"World Cinema: Israel"
My book, "World Cinema: Israel" (originally published in 1996) is available from Amazon on "Kindle", with an in-depth chapter comparing and analyzing internationally acclaimed Israeli films up to 2010.
Want to see some of the best films of recent years? Just scroll down to "best films" to find listings of my recommendations.
Wednesday, August 5, 2009
Lebanon by Samuel Maoz
During the last few years, we have seen major award-winning films about the war in Lebanon – Beaufort (Joseph Cedar), Waltz with Bashir (Ori Folman), and the earlier films, Cup Final (Eran Riklis) and Time of the Cherries (Haim Bouzaglo).
This year's Jerusalem Film Festival premiered another hard-hitting film about the Lebanon War, called Lebanon, direction and script by Shmulik Maoz. The entire film takes place within the claustrophic confines of a tank, during the first day of the war in 1982.

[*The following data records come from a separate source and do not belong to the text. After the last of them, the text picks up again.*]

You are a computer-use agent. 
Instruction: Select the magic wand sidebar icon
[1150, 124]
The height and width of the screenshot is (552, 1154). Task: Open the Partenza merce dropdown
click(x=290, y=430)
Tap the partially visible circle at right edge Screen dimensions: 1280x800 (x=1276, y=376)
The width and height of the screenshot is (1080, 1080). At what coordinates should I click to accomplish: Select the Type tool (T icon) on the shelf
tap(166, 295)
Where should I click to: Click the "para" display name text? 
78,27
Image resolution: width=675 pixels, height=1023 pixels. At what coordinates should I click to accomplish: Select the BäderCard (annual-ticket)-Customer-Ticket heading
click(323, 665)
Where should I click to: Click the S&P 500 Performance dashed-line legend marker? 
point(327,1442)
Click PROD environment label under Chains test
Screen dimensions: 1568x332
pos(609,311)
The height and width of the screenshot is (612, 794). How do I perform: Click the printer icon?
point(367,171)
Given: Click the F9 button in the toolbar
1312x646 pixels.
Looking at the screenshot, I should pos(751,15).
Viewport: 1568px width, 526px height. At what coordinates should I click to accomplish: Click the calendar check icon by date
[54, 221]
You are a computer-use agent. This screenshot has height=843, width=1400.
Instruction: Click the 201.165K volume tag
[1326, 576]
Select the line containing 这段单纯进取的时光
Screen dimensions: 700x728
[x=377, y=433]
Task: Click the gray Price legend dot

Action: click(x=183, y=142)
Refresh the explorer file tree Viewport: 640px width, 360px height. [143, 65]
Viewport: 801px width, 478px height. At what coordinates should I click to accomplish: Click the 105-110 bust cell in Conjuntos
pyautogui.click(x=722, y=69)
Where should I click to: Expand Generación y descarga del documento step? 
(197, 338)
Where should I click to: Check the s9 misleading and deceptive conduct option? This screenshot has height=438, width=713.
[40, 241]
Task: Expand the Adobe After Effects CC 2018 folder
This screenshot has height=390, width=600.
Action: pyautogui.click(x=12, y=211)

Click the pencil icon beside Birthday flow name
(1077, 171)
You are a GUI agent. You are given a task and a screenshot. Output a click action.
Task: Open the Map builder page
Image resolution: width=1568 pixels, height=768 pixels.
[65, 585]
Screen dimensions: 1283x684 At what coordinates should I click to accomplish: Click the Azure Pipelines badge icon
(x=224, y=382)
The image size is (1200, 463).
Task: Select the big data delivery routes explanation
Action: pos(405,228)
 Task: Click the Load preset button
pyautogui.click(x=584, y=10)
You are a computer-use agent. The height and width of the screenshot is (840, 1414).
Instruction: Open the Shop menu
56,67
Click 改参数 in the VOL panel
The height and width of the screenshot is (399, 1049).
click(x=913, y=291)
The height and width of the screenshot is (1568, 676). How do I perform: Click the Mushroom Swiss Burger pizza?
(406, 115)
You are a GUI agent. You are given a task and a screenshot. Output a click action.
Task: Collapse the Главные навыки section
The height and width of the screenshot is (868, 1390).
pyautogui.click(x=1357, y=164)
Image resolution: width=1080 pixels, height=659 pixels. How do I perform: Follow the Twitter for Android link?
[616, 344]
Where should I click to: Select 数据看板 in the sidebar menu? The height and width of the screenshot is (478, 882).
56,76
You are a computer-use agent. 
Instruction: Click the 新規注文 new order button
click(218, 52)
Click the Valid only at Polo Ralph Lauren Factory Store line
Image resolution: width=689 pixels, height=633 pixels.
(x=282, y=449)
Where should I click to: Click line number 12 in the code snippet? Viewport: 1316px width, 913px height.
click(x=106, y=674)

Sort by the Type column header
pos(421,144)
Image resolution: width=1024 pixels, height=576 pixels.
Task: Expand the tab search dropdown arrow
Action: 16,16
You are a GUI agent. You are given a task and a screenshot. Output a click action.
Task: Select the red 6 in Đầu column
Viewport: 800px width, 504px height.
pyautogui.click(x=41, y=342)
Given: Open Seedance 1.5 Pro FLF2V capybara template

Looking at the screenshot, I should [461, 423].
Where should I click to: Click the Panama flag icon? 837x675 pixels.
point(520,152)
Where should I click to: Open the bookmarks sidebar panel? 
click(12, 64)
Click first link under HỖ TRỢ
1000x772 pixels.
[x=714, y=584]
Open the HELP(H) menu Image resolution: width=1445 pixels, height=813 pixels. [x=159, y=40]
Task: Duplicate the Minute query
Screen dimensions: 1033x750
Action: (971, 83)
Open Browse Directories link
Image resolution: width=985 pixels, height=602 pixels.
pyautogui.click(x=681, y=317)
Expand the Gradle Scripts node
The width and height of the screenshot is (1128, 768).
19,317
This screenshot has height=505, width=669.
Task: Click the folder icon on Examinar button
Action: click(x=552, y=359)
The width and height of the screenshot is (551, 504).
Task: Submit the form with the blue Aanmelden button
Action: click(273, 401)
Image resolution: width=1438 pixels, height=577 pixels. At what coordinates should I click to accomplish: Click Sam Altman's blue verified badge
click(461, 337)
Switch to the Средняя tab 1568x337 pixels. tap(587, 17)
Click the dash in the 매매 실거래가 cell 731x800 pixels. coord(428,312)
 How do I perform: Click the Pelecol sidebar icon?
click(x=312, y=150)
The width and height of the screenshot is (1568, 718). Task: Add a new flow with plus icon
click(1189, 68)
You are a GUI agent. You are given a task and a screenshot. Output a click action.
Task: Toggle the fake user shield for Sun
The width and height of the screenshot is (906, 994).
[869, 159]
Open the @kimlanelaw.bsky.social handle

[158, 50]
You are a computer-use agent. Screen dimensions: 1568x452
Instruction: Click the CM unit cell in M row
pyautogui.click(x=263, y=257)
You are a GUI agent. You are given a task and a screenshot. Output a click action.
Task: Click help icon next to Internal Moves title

Based on a true personal story, the narrative is about the crew within the tank, their terrible wartime experiences, as their tank gets lost on its way north through southern Lebanon. Originally sent to search a town that has already been bombed by the air force, the tank's mission quickly becomes more complicated. The sights and sounds of war are hard-hitting; the tension of the nightmare is palpable; the fear and desperation are real – all making the film a very strong and authentic statement about the chaos of war. On the inside of the tank the soldiers have written: Man is steel, this tank is only iron.
The four-man crew of the tank include: Assi, the tank commander who loses control, Yigal, the driver who is an only son, Herzl, the loader, who is the rebellious and questioning one; and Shmulik the new gunner, who freezes at the first order that he's given to shoot, but later takes command and gets them out of a tight spot. These are just four inexperienced young men.
The film was screened at the Jerusalem Film Festival to a packed house of friends and family of the cast and crew. At the screening, Katriel Shechori, director of the Israel Film Fund, told the audience that it was "a great experience for me to accompany the production of this film because it reminded me of certain chapters of my own that I would like to forget."
From Shechori's remarks and from the production of so many films on the subject, we can see that Israeli society is still wrapped up in the traumas and memories of the wars in Lebanon – from the 1982 war which lasted 18 years, until the 2006 Second Lebanon war – and still worried about the ongoing build-up of Hizbollah in Lebanon today.
The Jerusalem Film Festival evening included a short film in memory of Uri Sabag, one of the producers of Lebanon, who passed away just about a year ago. Sabag's production credits include the following Israeli features: Yana's Friends, Saint Clara, No Names on the Doors, Things Behind the Sun, Beitar Provence and Shellshock.